Qué se pide: Indique si cada afirmación concuerda con el fragmento sobre Einstein y la crisis de la razón, respondiendo sí o no y citando literalmente las palabras del fragmento que lo deciden: (a) Einstein pensaba que la creación científica alcanza una verdad presente en el mundo. (b) Einstein funda el encuentro entre especulación y realidad en una infraestructura divina del mundo, igual que el racionalismo cartesiano. (c) Las aplicaciones que transforman el mundo provienen de una ciencia muy especulativa.

Fragmento para leer:
Print version ISSN 0120-4688On-line version ISSN 2389-9387

Prax. filos.  no.22 Cali Jan./June 2006

 

EINSTEIN Y LA CRISIS DE LA RAZÓN*

Maurice Merleau-Ponty

Traducción:

Juan Manuel Cuartas R.

Universidad del Valle


En los tiempos de Auguste Comte, la ciencia se aprestaba a dominar la existencia en la teórica y en la práctica. Ya se tratara de la acción técnica o de la acción política, se pensaba acceder a las leyes según las cuales naturaleza y sociedad están hechas, y gobernarlas siguiendo sus principios. Ha sido otra cosa, casi totalmente inversa, lo que se ha producido: lejos de que en la ciencia, claridad y eficacia hayan crecido juntas, las aplicaciones que transforman el mundo nacen de una ciencia altamente especulativa, en el sentido último por el cual se la entiende tan mal. Y lejos de que la ciencia se haya sometido a la política, tenemos por el contrario una física plena de debates filosóficos y en casi políticos.

Einstein mismo era un espíritu clásico. Reivindica tan categóricamente el derecho de construir, sin ningún respeto por las nociones a priori que pretenden ser la armazón invariable del espíritu1 , que no ha dejado nunca de pensar que dicha creación alcanza una verdad depositada en el mundo. «Yo creo en un mundo en sí, mundo regido por leyes que intento conocer de una manera salvajemente especulativa»2 . Pero este reencuentro de la especulación y de lo real, de nuestra imagen del mundo y del mundo, que Einstein llama en ocasiones «armonía preestablecida»3 , no osa fundarlo categóricamente, como el gran racionalismo cartesiano, en una infraestructura divina del mundo ni, como el idealismo, en el principio de que para nosotros lo real no sabría ser otra cosa que lo que nosotros podamos pensar. Einstein se refiere en ocasiones al Dios de Spinoza, pero la mayoría de las veces describe la racionalidad como un misterio y como el tema de una «religiosidad cósmica»4 . La cosa menos comprensible del mundo es que el mundo sea comprensible, dice Einstein.

Datos disponibles:

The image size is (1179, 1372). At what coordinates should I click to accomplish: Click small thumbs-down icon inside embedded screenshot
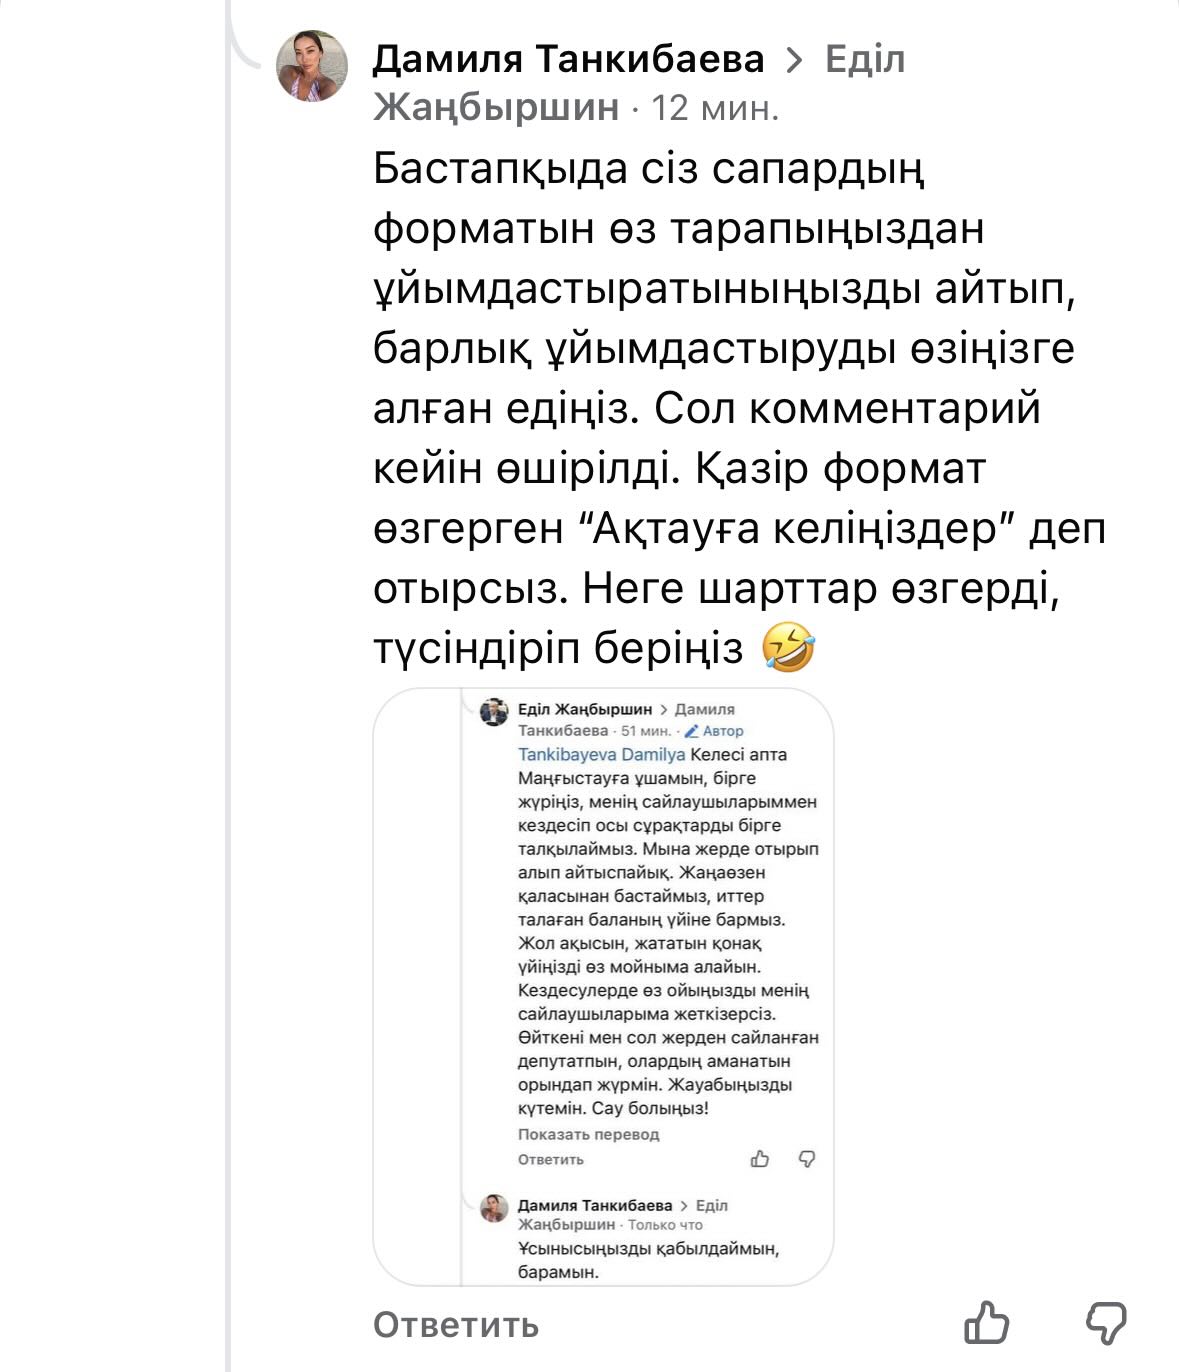[x=807, y=1159]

Respuesta esperada:
(a) Sí: «no ha dejado nunca de pensar que dicha creación alcanza una verdad depositada en el mundo».
(b) No: «no osa fundarlo categóricamente, como el gran racionalismo cartesiano, en una infraestructura divina del mundo».
(c) Sí: «las aplicaciones que transforman el mundo nacen de una ciencia altamente especulativa».